Bienvenida, doña Gabriela
Ojalá encuentre paz y sosiego. No sé si vino al lugar indicado.
-Mis parabienes, doña Gabriela. Me presento, soy la estatua de Manuel Baquedano. Bienvenida a esta plaza donde tanto se sufre.
-Don Manuel, ¿el héroe militar? Estamos en orillas opuestas. Usted en la guerra, yo en la paz. He sido pacifista toda la vida.
-Ojalá encuentre paz y sosiego. No sé si vino al lugar indicado.
-Aseguraron que situarían mi monumento en un "punto de encuentro y expresión ciudadana".
-Expresión ciudadana... es una forma de describirlo.
-¿Cómo llaman a este lugar?
- Ni le cuento los nombres que ha tenido. Ahora hablan del "nudo Baquedano" y del "Nuevo eje Alameda-Providencia". No me parece muy poético, pero usted es la experta.
-¿Quiénes viven aquí?
-Somos varios ciudadanos de bronce. Está el Presidente Balmaceda y Manuel Rodríguez. También el ángel italiano con su león, muy simpáticos. Y el jovencito soldado desconocido, que lo ha pasado mal.
-Siento lo ocurrido. En mis tiempos usted era una figura apreciada.
-Me trataron hasta de genocida. Decían obscenidades que no le repetiré a una dama distinguida. Ni le digo lo que sufrió mi caballo "Diamante".
-Pobrecito animal de bronce.
-Una noche le cortaron con esmeril sus patas, a vista y paciencia de todos. Yo pensaba en Virginio, que me esculpió. Estuve a punto de convertirme en añicos.
-Un prócer no se quiebra.
-Casi. Al final aparecieron unos expertos en patrimonio. Me sacaron de la plaza Dignidad, pues así le decían, y estuve con licencia en el Museo Militar. Pero soy soldado de mil batallas, debía volver.
-¿Al campo de batalla?
- Si lo quiere llamar así.
-¿Y los vecinos?
-Con el soldado desconocido sacamos la peor parte, pero todos sufrieron: rayados, afrentas, comentarios de que no teníamos sentido. Y mire usted, al poco tiempo quisieron levantar un nuevo monumento.
-Hay un aire denso aquí, que ensucia hasta el alma. Añoro los cielos limpios de mi valle.
-Uno se acostumbra a todo. Tampoco es agradable cuando pierde Colo Colo. Y durante los incendios el aire era irrespirable. Pero miremos hacia adelante. ¿Cuántas propuestas llegaron para su monumento?
-Solo diez. Fue todo tan veloz como el vuelo de un cometa. Un mes y una semana para presentar las propuestas.
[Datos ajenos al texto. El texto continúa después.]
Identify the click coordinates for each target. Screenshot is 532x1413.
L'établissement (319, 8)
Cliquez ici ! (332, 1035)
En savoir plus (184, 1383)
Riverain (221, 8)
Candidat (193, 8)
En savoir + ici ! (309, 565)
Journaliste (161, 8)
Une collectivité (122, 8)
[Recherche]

Quince días para escoger la mejor idea, luego concretarla. No fui amiga de los monumentos y esto fue tan a mata caballo. Por eso ando aporreada.
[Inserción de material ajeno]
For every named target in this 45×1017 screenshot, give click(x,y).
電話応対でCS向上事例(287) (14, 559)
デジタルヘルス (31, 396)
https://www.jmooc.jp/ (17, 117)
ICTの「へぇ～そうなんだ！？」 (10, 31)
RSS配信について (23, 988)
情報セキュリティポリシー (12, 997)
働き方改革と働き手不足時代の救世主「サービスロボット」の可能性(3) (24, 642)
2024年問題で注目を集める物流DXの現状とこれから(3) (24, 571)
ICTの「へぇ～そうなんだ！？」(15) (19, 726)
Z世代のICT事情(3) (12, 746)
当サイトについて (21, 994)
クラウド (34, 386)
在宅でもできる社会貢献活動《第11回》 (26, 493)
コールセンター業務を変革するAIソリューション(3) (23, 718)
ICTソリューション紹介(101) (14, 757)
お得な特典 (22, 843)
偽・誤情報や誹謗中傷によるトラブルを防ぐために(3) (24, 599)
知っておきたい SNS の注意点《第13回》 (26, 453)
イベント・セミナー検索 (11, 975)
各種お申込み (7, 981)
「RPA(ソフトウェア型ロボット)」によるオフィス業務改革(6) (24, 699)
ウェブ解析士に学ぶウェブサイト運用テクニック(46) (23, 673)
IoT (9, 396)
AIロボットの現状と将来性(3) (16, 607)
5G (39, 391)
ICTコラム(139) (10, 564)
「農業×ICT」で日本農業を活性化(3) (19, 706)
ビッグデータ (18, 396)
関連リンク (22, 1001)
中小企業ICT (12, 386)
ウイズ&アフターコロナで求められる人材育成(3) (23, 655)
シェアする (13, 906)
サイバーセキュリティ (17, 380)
-Antes era bien andariega.
-Fui criatura vagabunda.
-Deberá quedarse aquí, quieta y desvalida.
-Confío en mi popularidad. Antes me tenían por vieja aburrida que escribía poemas infantiles. Ahora eclipso hasta el pisco.
- Carpe diem , diría Horacio. Viera el fervor por mí, en 1928. Más de cien mil chilenos aportaron para mi escultura. Cambian los vientos, querida Gabriela. ¿La puedo llamar así?
-Por supuesto, Manuel. Somos vecinos y amigos.